REQUIRED ACTION: Below are some records; find each line that carries the word "resolution" and copy it.

*** Opening EXTRACTED DATA ***

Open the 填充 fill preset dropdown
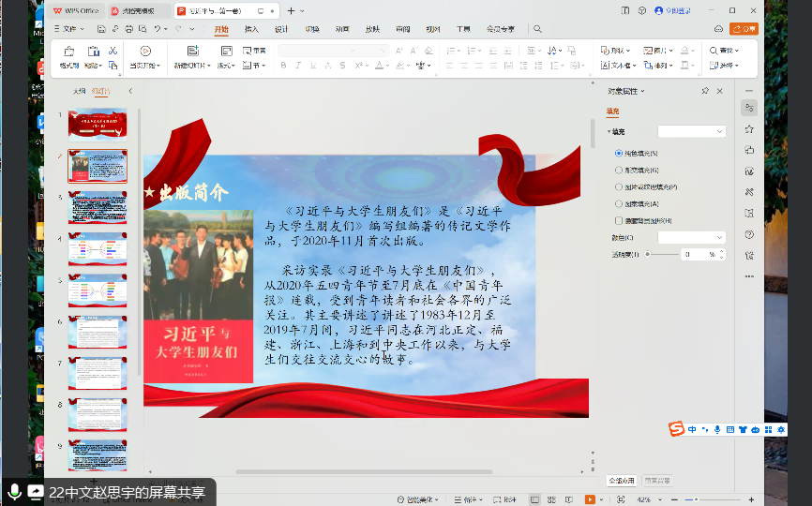The width and height of the screenshot is (812, 506). point(691,131)
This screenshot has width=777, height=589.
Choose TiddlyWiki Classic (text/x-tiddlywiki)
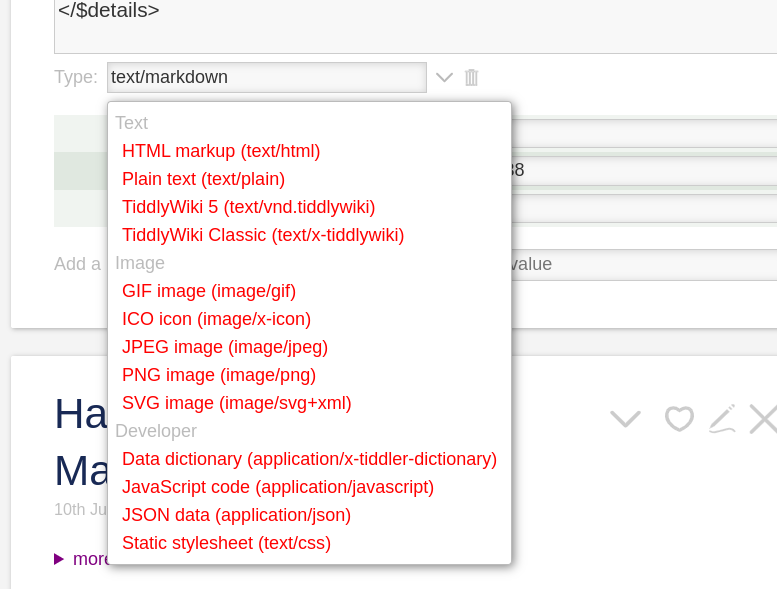263,235
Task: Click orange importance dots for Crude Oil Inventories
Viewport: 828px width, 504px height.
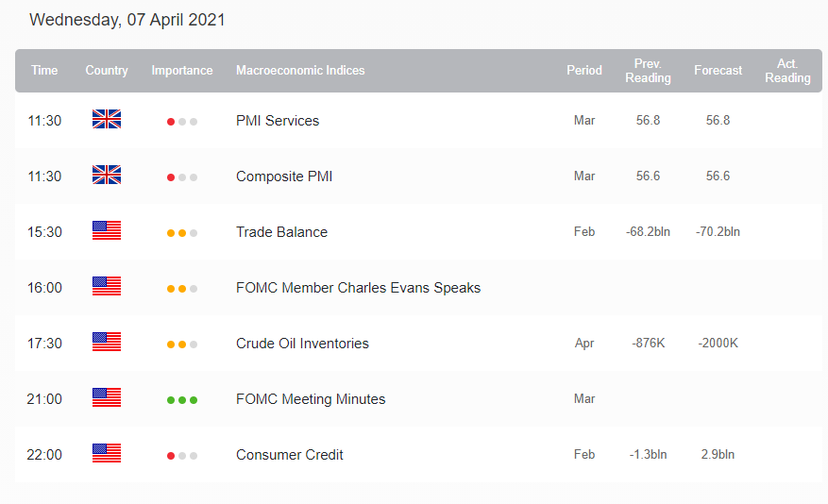Action: (x=182, y=344)
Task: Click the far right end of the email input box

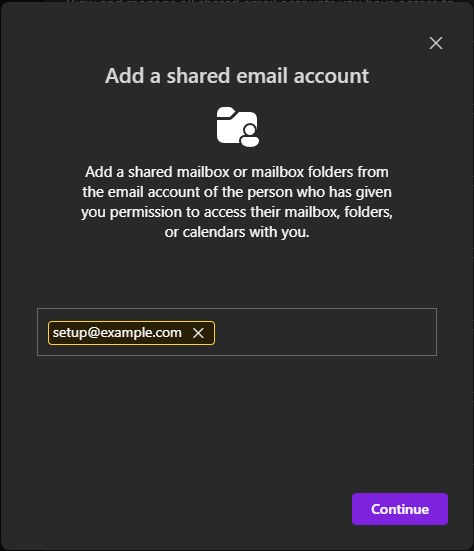Action: (429, 332)
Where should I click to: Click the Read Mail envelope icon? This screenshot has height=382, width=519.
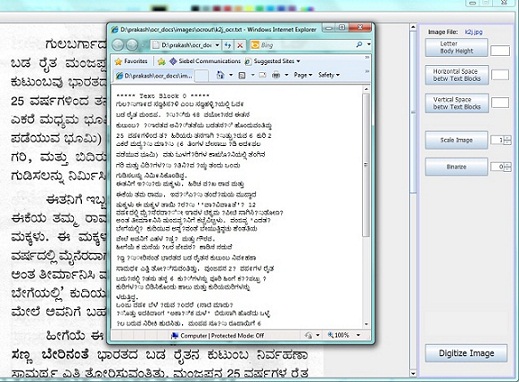262,75
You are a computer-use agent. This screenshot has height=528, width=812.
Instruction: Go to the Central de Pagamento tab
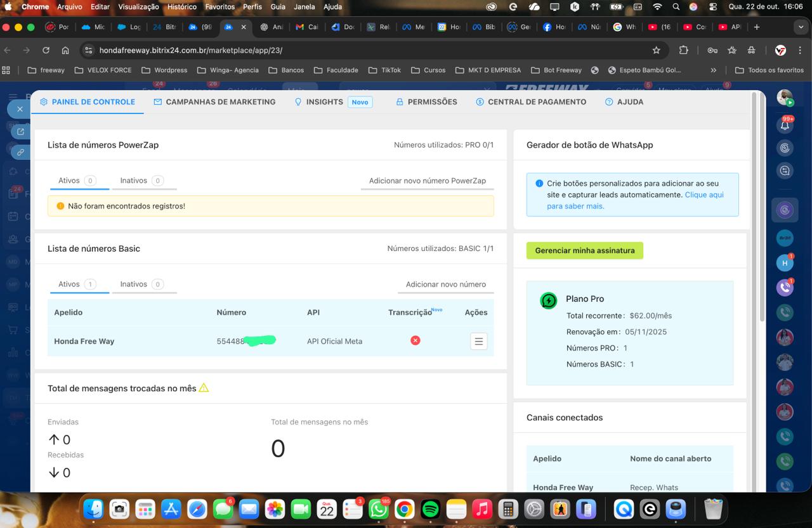pos(531,101)
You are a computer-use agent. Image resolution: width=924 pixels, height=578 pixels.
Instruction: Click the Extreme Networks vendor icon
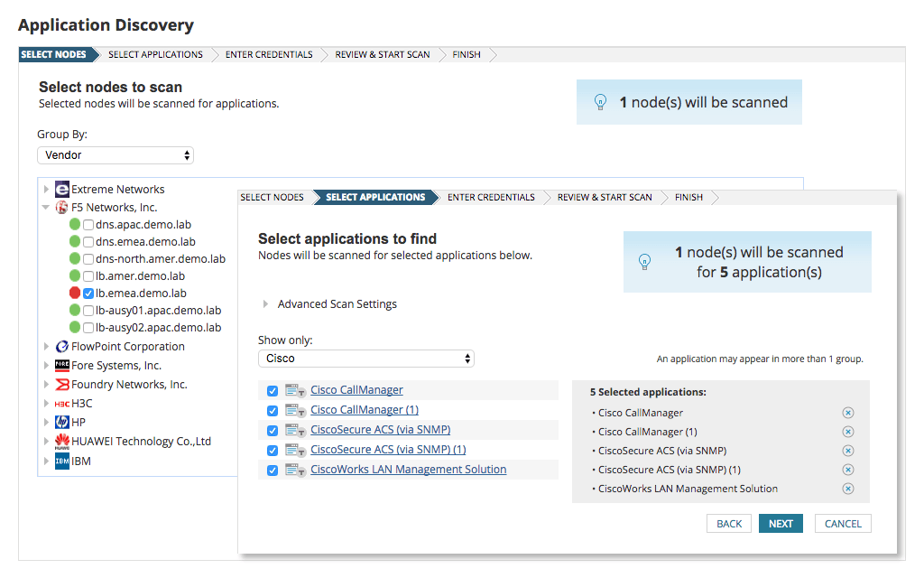coord(60,189)
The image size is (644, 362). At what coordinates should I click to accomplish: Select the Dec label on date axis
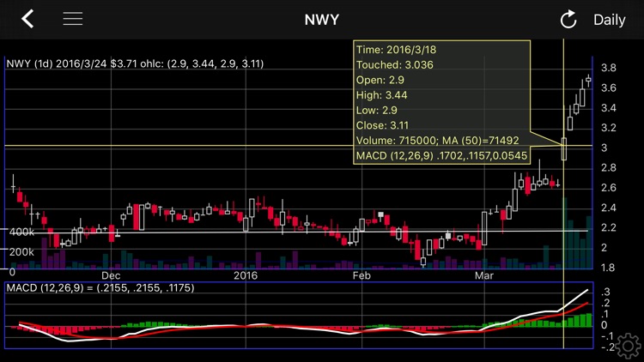[111, 275]
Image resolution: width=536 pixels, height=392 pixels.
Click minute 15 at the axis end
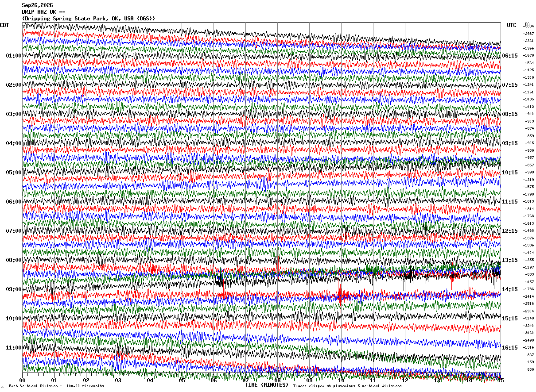pyautogui.click(x=501, y=380)
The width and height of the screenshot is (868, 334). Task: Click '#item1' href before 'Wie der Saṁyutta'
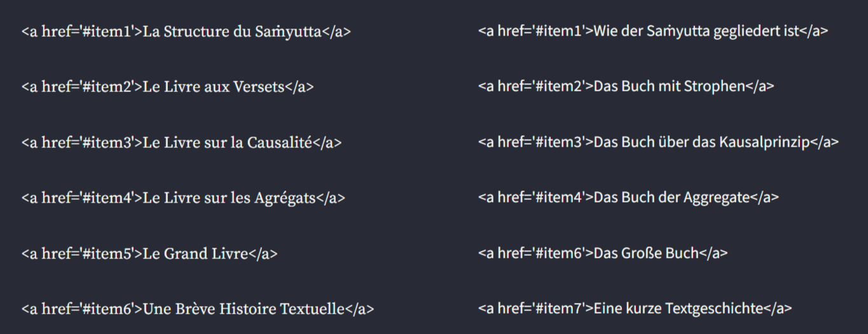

*** Closing EXTRACTED DATA ***

RESPONSE TO THE TASK:
You are a computer-use agent. Image resolution: width=924 pixels, height=578 pixels.
Image resolution: width=536 pixels, height=392 pixels.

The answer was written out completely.